Origin
Why Morum AI exists.
GitHub Issue #46188: Pro Max subscriber: quality regression cost me days of work and real money
Filed April 10, 2026. Closed as “stale, not planned.”
What actually happened
I asked an AI model a direct infrastructure question: can my Supabase Micro compute tier handle a bulk-matching pipeline across 5.3M product records? I got a confident, specific answer. Yes, it can. I relied on it. I built days of pipeline execution on top of it.
It was wrong.
Not wrong in a way that was obviously wrong. Wrong in a way that sounded right enough that I didn't question it. The model used the right vocabulary, arrived at a specific conclusion, and delivered it with the tonal markers of expert analysis. The underlying reasoning didn't support the conclusion. Basic capacity planning math (IOPS limits, write amplification across 21 indexes) never got done. The answer was structurally persuasive but diagnostically empty.
When the failure surfaced (pipeline crawling at 25 minutes per 25K-row chunk), the model's response was hand-waving: “Supabase IO is the bottleneck.” No research into what that actually meant. I had to push four separate times in a single session before getting the analysis that should have been the starting point. The research took five minutes once actually performed. It should have been done on the first ask.
The combination of wrong sizing advice, undiagnosed IO bottleneck, and silently skipped pipeline phases cost approximately 4–5 days of execution time.
Why this matters beyond one incident
I'm not a naive user who got tricked by a chatbot.
I spent 24 years in management consulting, including time as a Managing Director at Accenture. I ran application maintenance and support for Bristol-Myers Squibb. I know what production systems look like under stress. I know what good analysis looks like. I know when I'm being given a real answer versus a confident-sounding placeholder.
And it still got me.
The model didn't hallucinate. It didn't generate nonsense. It produced an output that used the right technical vocabulary, arrived at a defensible-sounding conclusion, and delivered it with enough confidence that I acted on it without verifying the math underneath. That's not a hallucination problem. That's a behavioral integrity problem.
If it happened to me, with my background, on a task I understood well enough to eventually catch the failure, it is happening to teams across every industry that has moved past AI experimentation and into operational reliance. The difference is that most of those teams don't file a ticket. They don't catch it. The flawed reasoning propagates into decisions, recommendations, and actions that nobody traces back to a model output that sounded right but wasn't.
The patterns this issue demonstrates
Authority Laundering. The model presented infrastructure sizing conclusions with the formatting and tonal markers of expert analysis the underlying reasoning did not support. It looked like a specialist assessed the architecture. The confidence was manufactured, not earned.
Confidence Persistence.The wrong answer repeated across multiple sessions. I asked multiple times whether the compute tier could handle the workload. The model said yes, repeatedly. New context didn't update the conclusion. The confidence persisted independent of the evidence.
Shallow-Default Behavior. Every response defaulted to surface-level analysis. Depth only appeared after sustained human pressure. The five-minute research that resolved the issue was available from the first ask.
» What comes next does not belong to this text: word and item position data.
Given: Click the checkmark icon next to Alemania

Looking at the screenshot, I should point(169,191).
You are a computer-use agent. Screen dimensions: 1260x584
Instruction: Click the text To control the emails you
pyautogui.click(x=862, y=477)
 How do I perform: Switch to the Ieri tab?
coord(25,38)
The model chose the shallow path until forced off it.
The founding thesis
I built Morum AI because this happened to me. The most dangerous AI failure isn't the wrong answer. It's the answer that sounds right enough that someone acts on it. Hallucination is the failure mode everyone talks about because it's the easiest one to catch. The harder failure is the response that uses the right vocabulary and arrives just confident enough that nobody pauses to check whether the reasoning actually holds.
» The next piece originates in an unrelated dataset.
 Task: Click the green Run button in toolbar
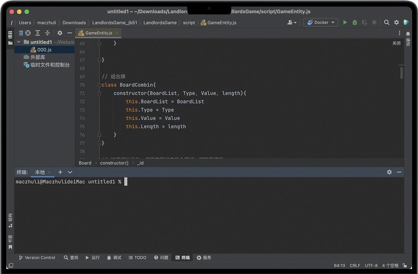point(345,23)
That's what AI Behavioral Intelligence diagnoses. Not whether the model can do the task. Whether the reasoning holds up under the weight of the decisions being made on top of it.
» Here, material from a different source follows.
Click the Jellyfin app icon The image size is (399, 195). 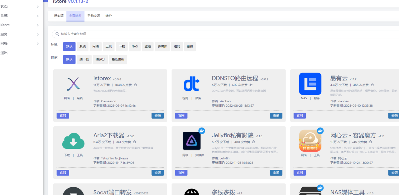pos(192,141)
I built this firm because this exact failure happened to me. Here's the GitHub issue.Here's what it cost. I'm a 24-year management consulting veteran, and a model's confident-sounding but structurally empty analysis cost me almost a week of work on my own project. Now imagine that same pattern running silently through your compliance workflow, your financial analysis pipeline, or your clinical decision support system. Except nobody files a ticket, because nobody notices.